EXTRAIT PRÉSENTÉ:
*****

Il est tentant de répondre à cette demande, mais la capacité
nous fait défaut. Notre priorité a toujours été de renforcer la
capacité des ONG et des groupes syndicaux des pays en
développement, non pas des gouvernements. Pour garantir des
résultats propres à promouvoir le commerce, il faut que la société
civile exige une politique commerciale nationale favorable aux
pauvres.
Q: Qu'en est-il de votre engagement auprès des
entreprises?
R: Nous collaborons depuis longtemps avec les
entreprises, qui financent notamment des projets, mais notre
collaboration vise surtout à promouvoir les bonnes pratiques
commerciales. Nous avons par exemple produit un rapport avec
Unilever sur leurs pratiques en Indonésie. Nous menons également
des campagnes publiques pour faire pression sur des entreprises.
Ainsi nous avons critiqué le secteur pharmaceutique qui a fixé un
prix élevé pour les antirétroviraux, les mettant du même coup hors
de portée des malades des pays en développement. Il faut trouver la
bonne approche. Nous ne sommes pas hostiles aux entreprises car
nous savons que la survie des pays en développement dépend du
dynamisme du secteur privé, mais celui-ci doit promouvoir davantage
le développement; sa rentabilité n'en souffrira pas.
Q: Pourquoi s'être engagé dans les débats de
l'OMC?
R: Nous avons lancé la campagne «Pour un
commerce plus juste» car nous pensions que les règles du commerce
mondial desservaient les intérêts des pauvres, compromettant la
contribution du commerce au recul de la pauvreté. Certains
gouvernements de pays en développement ont sollicité notre aide
pour mieux appréhender les questions relevant de l'OMC; ils
estimaient manquer d'informations sur les négociations et
cherchaient un appui politique et médiatique pour inscrire le
développement au centre des discussions de Doha.

*****

PRÉSENTATION DE L'EXERCICE:
Recopiez mot pour mot le passage de l'extrait qui commence aux mots « Ainsi nous avons » et s'arrête après « n'en souffrira pas. ». La liste ci-dessous constitue un matériau distinct de l'extrait.

INFORMATIONS FOURNIES:

*****

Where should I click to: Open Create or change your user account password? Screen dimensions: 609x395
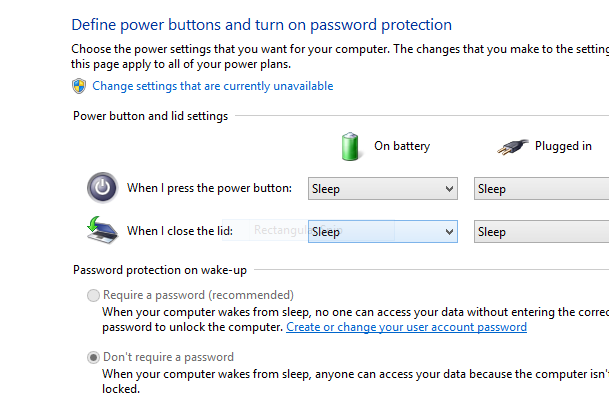406,327
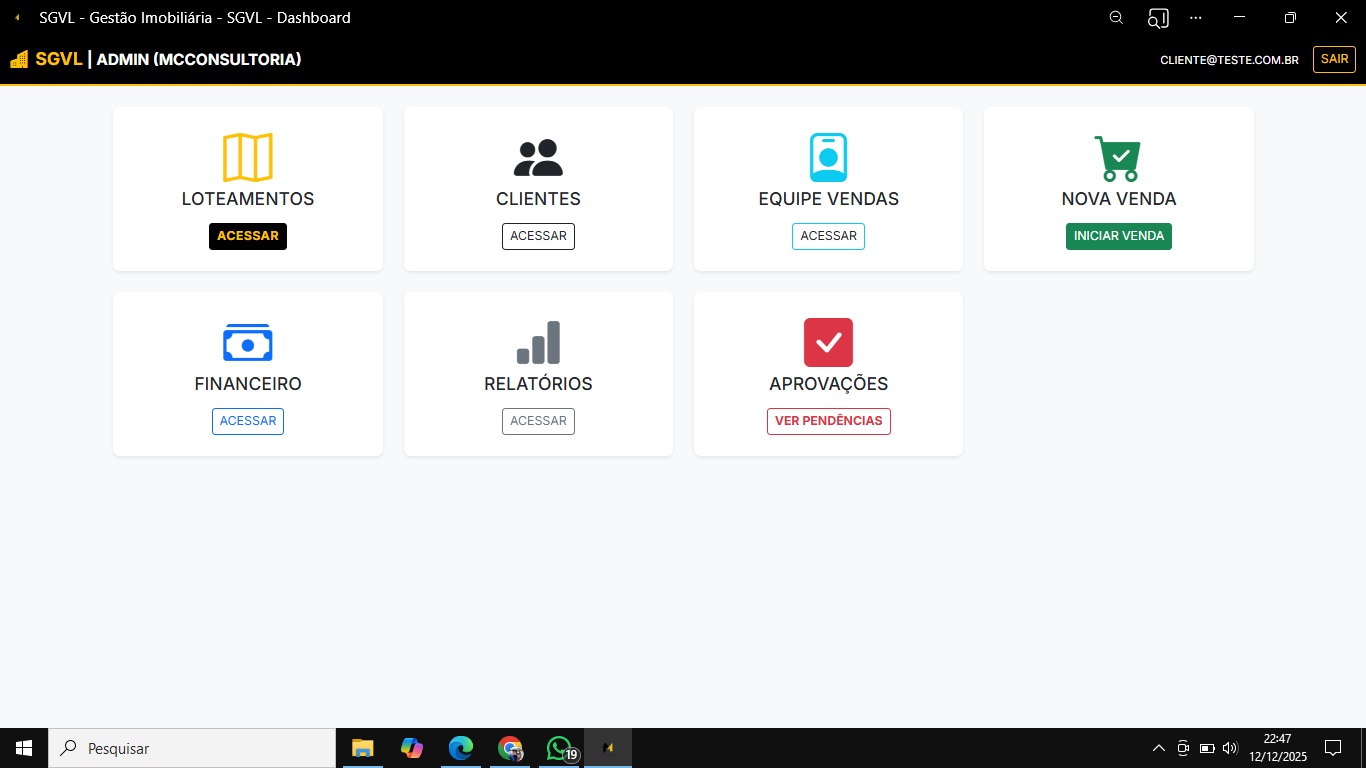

*****

RÉPONSE PROPOSÉE:
Ainsi nous avons critiqué le secteur pharmaceutique qui a fixé un
prix élevé pour les antirétroviraux, les mettant du même coup hors
de portée des malades des pays en développement. Il faut trouver la
bonne approche. Nous ne sommes pas hostiles aux entreprises car
nous savons que la survie des pays en développement dépend du
dynamisme du secteur privé, mais celui-ci doit promouvoir davantage
le développement; sa rentabilité n'en souffrira pas.